On Tue, Mar 5, 2013 at 3:20 PM, Rafael Schloming <[email protected]> wrote:
> On Tue, Mar 5, 2013 at 11:33 AM, Rajith Attapattu <[email protected]>wrote:
>
>> On Tue, Mar 5, 2013 at 2:24 PM, Ted Ross <[email protected]> wrote:
>> >
>> > On 03/05/2013 02:14 PM, Rajith Attapattu wrote:
>> >>
>> >>
>> >> This is a good explanation that we need to put in the docs, as
>> >> Application developers certainly need to know how it behaves.
>> >> If one were to use the current C impl, it certainly gives the
>> >> impression that put() is meant to write messages into your internal
>> >> buffer and send() will actually write it to the wire.
>> >> Unfortunately some applications will depend on this behaviour, even
>> >> though it's not advisable
>> >>
>> >> If we are to change from say #2 to #1 or even #3 we need to release
>> >> note it prominently.
>> >>
>> >> I think the best solution is to make this behaviour configurable, and
>> >> advertise the default very prominently.
>> >> This way application developers will know exactly what they are
>> >> getting instead of us making changes underneath.
>> >>
>> >> Rajith
>> >>
>> >
>> > Making this configurable multiplies the size of the test matrix.  Can't
>> we
>> > make this simpler?
>>
>> I do understand your concern here, but the Java impl already does both
>> #1 and #2 and Rafi wants to do #3 in the future.
>> The old JMS client does something similar.
>>
>> I agree that if we just do option #2 (as you suggest below), then the
>> application can easily do #1 and #3 on top of that.

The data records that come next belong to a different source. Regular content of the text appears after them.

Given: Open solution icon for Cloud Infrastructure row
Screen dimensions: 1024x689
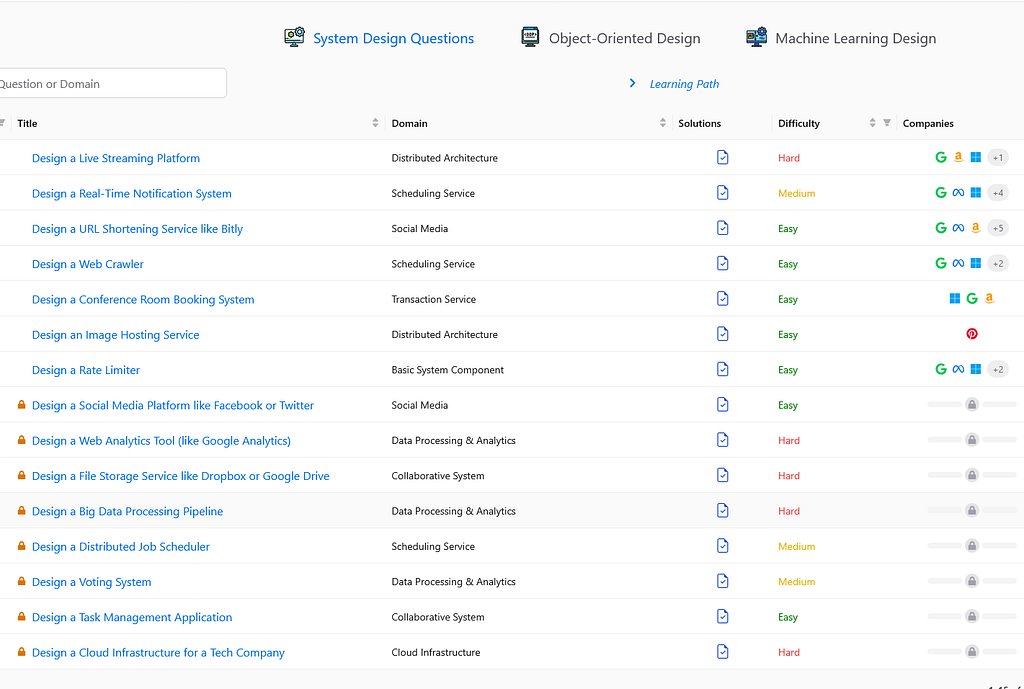Looking at the screenshot, I should tap(723, 652).
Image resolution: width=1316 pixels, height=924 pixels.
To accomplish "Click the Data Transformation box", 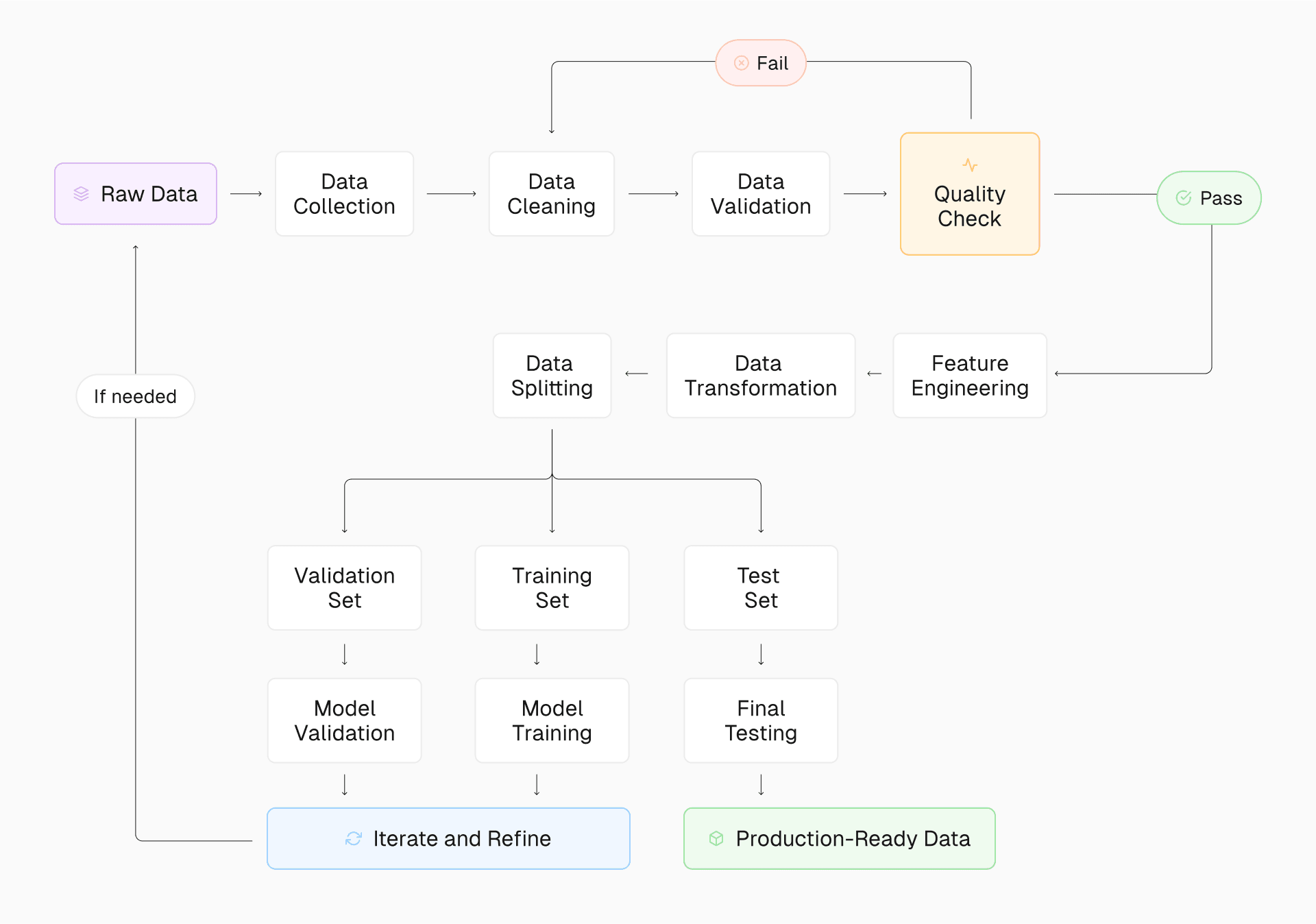I will tap(761, 376).

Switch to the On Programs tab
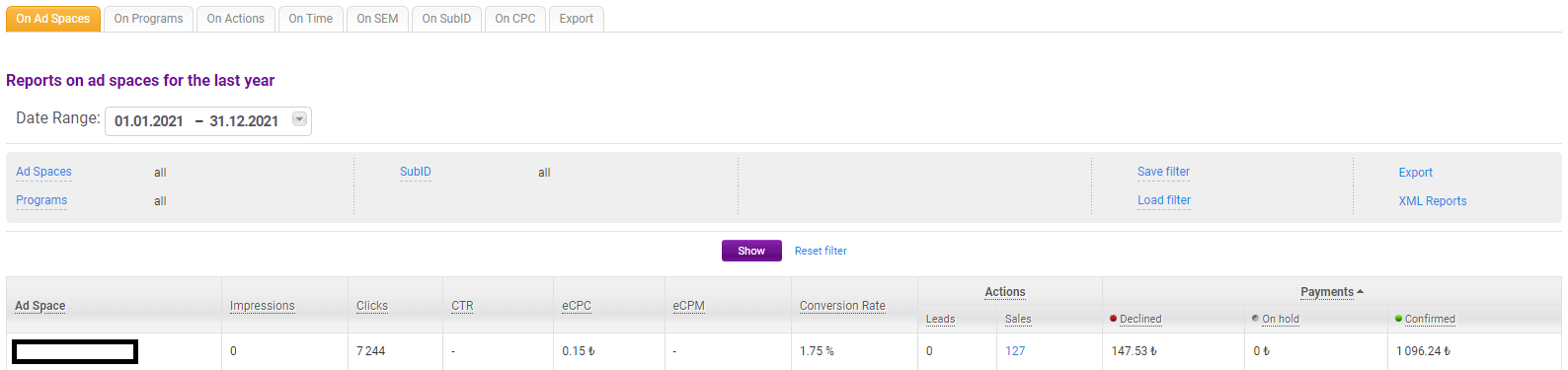tap(148, 19)
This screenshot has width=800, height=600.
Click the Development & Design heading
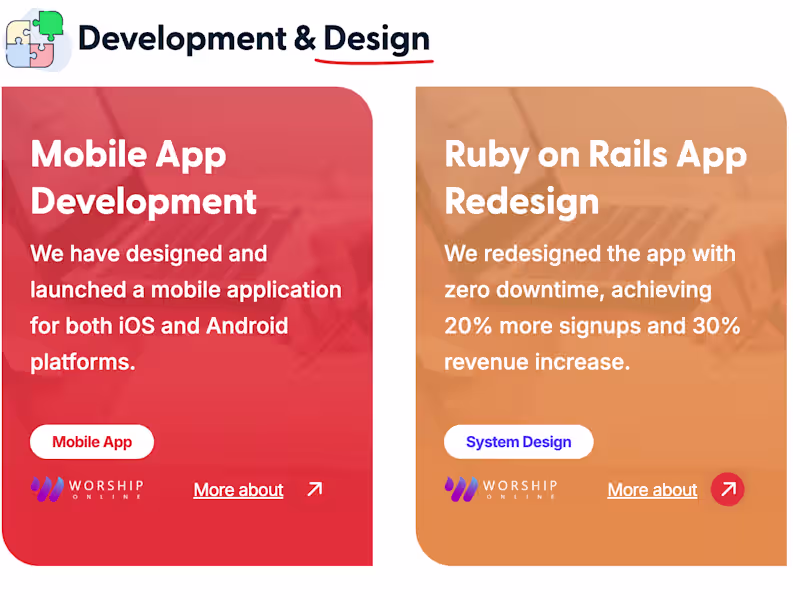[253, 38]
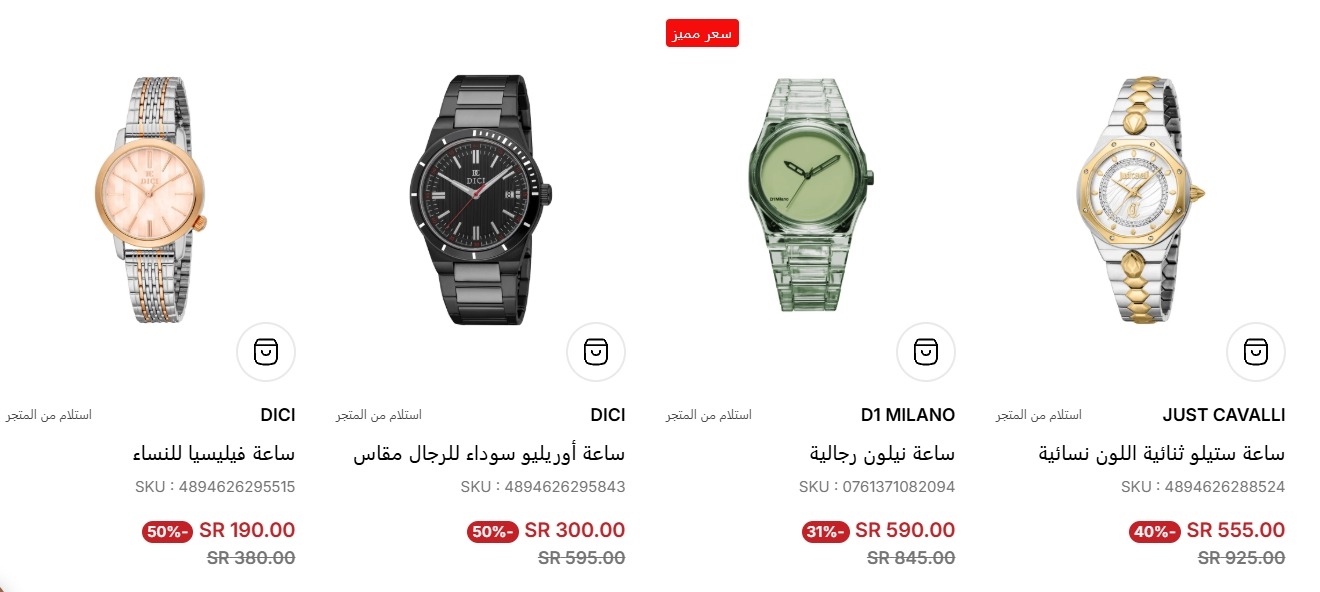Open the Just Cavalli two-tone watch image

(x=1141, y=199)
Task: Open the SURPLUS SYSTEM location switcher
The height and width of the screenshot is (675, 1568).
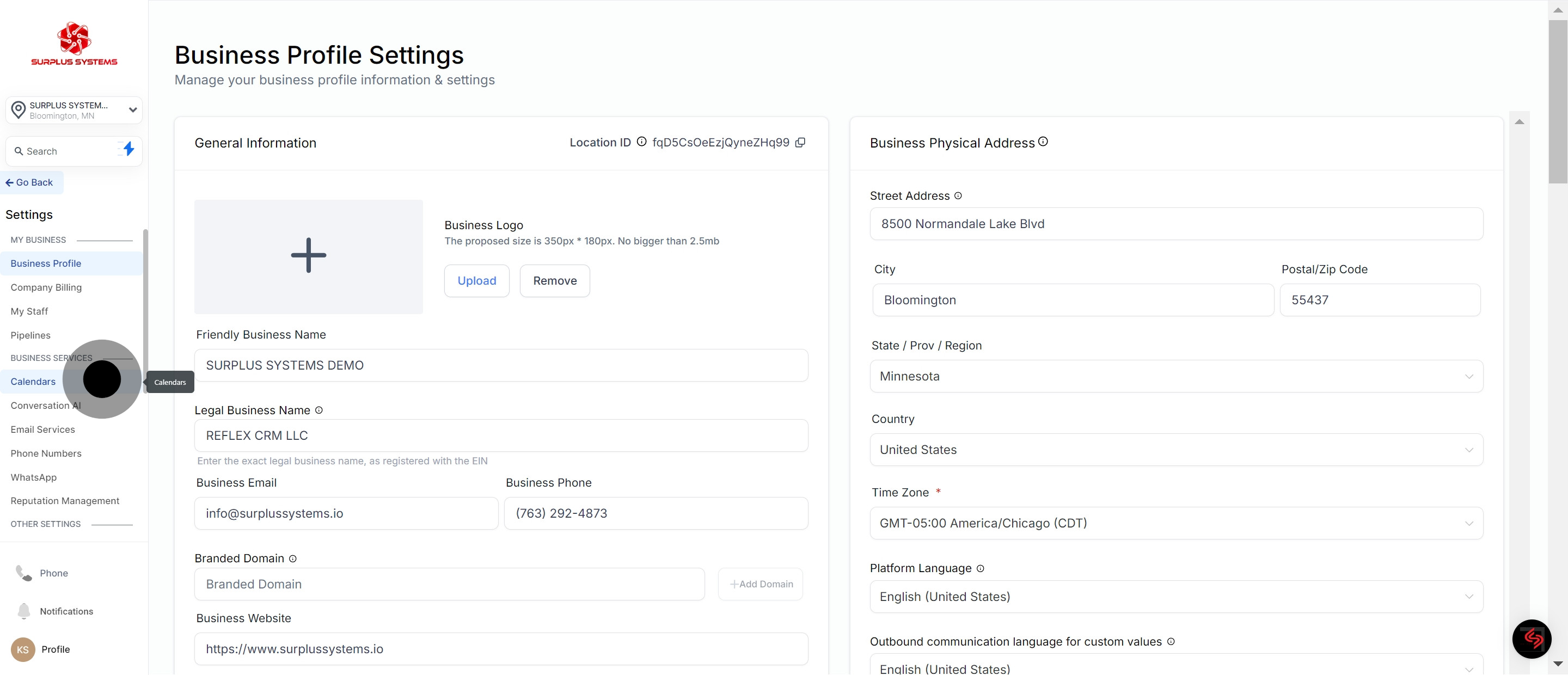Action: [74, 110]
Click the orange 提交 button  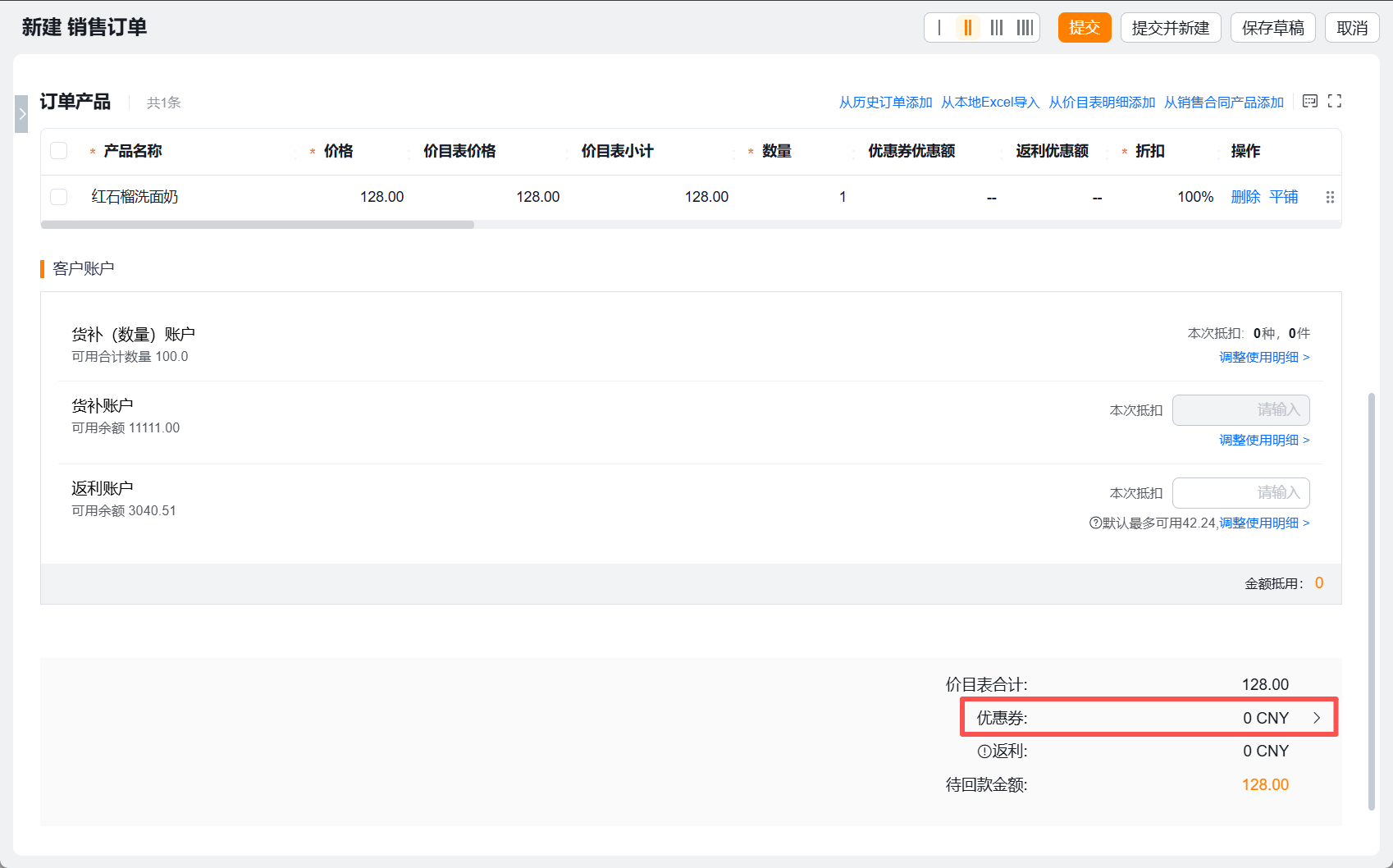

>> But I'm sure they will like if the library implements those strategies
>> for them and they have the ability to pick a strategy.
>>
>
> I don't  see why we'd make this configurable. All three options actually
> fit the same general semantics. Even if you're optimistically trying to
> transmit every single time put is called it's entirely possible for the
> socket to be blocked every single time you try. If this were to happen the
> implementation of #1 would appear to behave precisely the same as #2
> behaves.
>
> In other words if you're coding correctly against the API you can't assume
> that put will or won't have transmitted anything regardless of which
> strategy is used internally.
>

I agree with you. You make a very good point.
Perhaps we should explicitly make that clear in our docs to avoid
applications written against wrong assumptions.